• _EXERCISE GOAL_
Transcribe the records that follow, keeping every word as it stands.

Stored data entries
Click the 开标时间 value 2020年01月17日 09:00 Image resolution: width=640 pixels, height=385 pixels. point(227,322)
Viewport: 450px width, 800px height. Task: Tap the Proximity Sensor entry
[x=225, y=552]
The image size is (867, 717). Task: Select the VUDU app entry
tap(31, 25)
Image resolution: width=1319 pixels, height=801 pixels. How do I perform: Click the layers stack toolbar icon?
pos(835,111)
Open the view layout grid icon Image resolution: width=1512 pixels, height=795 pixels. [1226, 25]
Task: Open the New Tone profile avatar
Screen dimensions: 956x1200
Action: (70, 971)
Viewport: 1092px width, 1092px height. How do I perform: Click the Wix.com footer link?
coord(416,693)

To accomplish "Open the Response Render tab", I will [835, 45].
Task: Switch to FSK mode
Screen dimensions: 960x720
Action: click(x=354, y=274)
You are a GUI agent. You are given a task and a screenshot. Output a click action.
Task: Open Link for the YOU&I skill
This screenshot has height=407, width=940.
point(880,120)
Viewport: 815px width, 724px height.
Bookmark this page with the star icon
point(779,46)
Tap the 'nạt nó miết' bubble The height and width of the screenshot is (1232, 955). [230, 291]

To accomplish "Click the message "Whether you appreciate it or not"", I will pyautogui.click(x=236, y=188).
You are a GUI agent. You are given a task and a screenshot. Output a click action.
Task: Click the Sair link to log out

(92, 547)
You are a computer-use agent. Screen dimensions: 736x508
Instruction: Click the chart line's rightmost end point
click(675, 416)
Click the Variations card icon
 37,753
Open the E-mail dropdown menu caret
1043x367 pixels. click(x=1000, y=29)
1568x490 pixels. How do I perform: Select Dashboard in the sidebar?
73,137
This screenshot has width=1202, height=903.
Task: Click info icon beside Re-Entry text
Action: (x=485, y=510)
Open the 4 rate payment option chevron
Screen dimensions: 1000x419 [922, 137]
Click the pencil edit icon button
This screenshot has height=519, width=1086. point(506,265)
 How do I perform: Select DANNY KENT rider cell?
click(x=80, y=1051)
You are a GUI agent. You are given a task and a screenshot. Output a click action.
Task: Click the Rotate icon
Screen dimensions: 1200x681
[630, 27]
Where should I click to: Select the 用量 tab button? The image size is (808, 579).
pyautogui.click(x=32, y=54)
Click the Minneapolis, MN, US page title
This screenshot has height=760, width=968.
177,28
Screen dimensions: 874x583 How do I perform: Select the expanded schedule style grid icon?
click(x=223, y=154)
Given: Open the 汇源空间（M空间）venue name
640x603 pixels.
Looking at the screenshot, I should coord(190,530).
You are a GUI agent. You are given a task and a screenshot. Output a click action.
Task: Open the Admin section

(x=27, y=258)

• _TASK RESULT_
Click the 开标时间 value 2020年01月17日 09:00 Image resolution: width=640 pixels, height=385 pixels. point(227,322)
Viewport: 450px width, 800px height. Task: Tap the Proximity Sensor entry
[x=225, y=552]
The image size is (867, 717). Task: Select the VUDU app entry
tap(31, 25)
Image resolution: width=1319 pixels, height=801 pixels. How do I perform: Click the layers stack toolbar icon?
pos(835,111)
Open the view layout grid icon Image resolution: width=1512 pixels, height=795 pixels. [1226, 25]
Task: Open the New Tone profile avatar
Screen dimensions: 956x1200
Action: (70, 971)
Viewport: 1092px width, 1092px height. How do I perform: Click the Wix.com footer link?
coord(416,693)

To accomplish "Open the Response Render tab", I will [835, 45].
Task: Switch to FSK mode
Screen dimensions: 960x720
Action: click(x=354, y=274)
You are a GUI agent. You are given a task and a screenshot. Output a click action.
Task: Open Link for the YOU&I skill
This screenshot has height=407, width=940.
point(880,120)
Viewport: 815px width, 724px height.
Bookmark this page with the star icon
point(779,46)
Tap the 'nạt nó miết' bubble The height and width of the screenshot is (1232, 955). [230, 291]

To accomplish "Click the message "Whether you appreciate it or not"", I will pyautogui.click(x=236, y=188).
You are a GUI agent. You are given a task and a screenshot. Output a click action.
Task: Click the Sair link to log out

(92, 547)
You are a computer-use agent. Screen dimensions: 736x508
Instruction: Click the chart line's rightmost end point
click(675, 416)
Click the Variations card icon
 37,753
Open the E-mail dropdown menu caret
1043x367 pixels. click(x=1000, y=29)
1568x490 pixels. How do I perform: Select Dashboard in the sidebar?
73,137
This screenshot has width=1202, height=903.
Task: Click info icon beside Re-Entry text
Action: (x=485, y=510)
Open the 4 rate payment option chevron
Screen dimensions: 1000x419 [922, 137]
Click the pencil edit icon button
This screenshot has height=519, width=1086. point(506,265)
 How do I perform: Select DANNY KENT rider cell?
click(x=80, y=1051)
You are a GUI agent. You are given a task and a screenshot. Output a click action.
Task: Click the Rotate icon
Screen dimensions: 1200x681
[630, 27]
Where should I click to: Select the 用量 tab button? The image size is (808, 579).
pyautogui.click(x=32, y=54)
Click the Minneapolis, MN, US page title
This screenshot has height=760, width=968.
177,28
Screen dimensions: 874x583 How do I perform: Select the expanded schedule style grid icon?
click(x=223, y=154)
Given: Open the 汇源空间（M空间）venue name
640x603 pixels.
Looking at the screenshot, I should coord(190,530).
You are a GUI agent. You are given a task and a screenshot. Output a click action.
Task: Open the Admin section

(x=27, y=258)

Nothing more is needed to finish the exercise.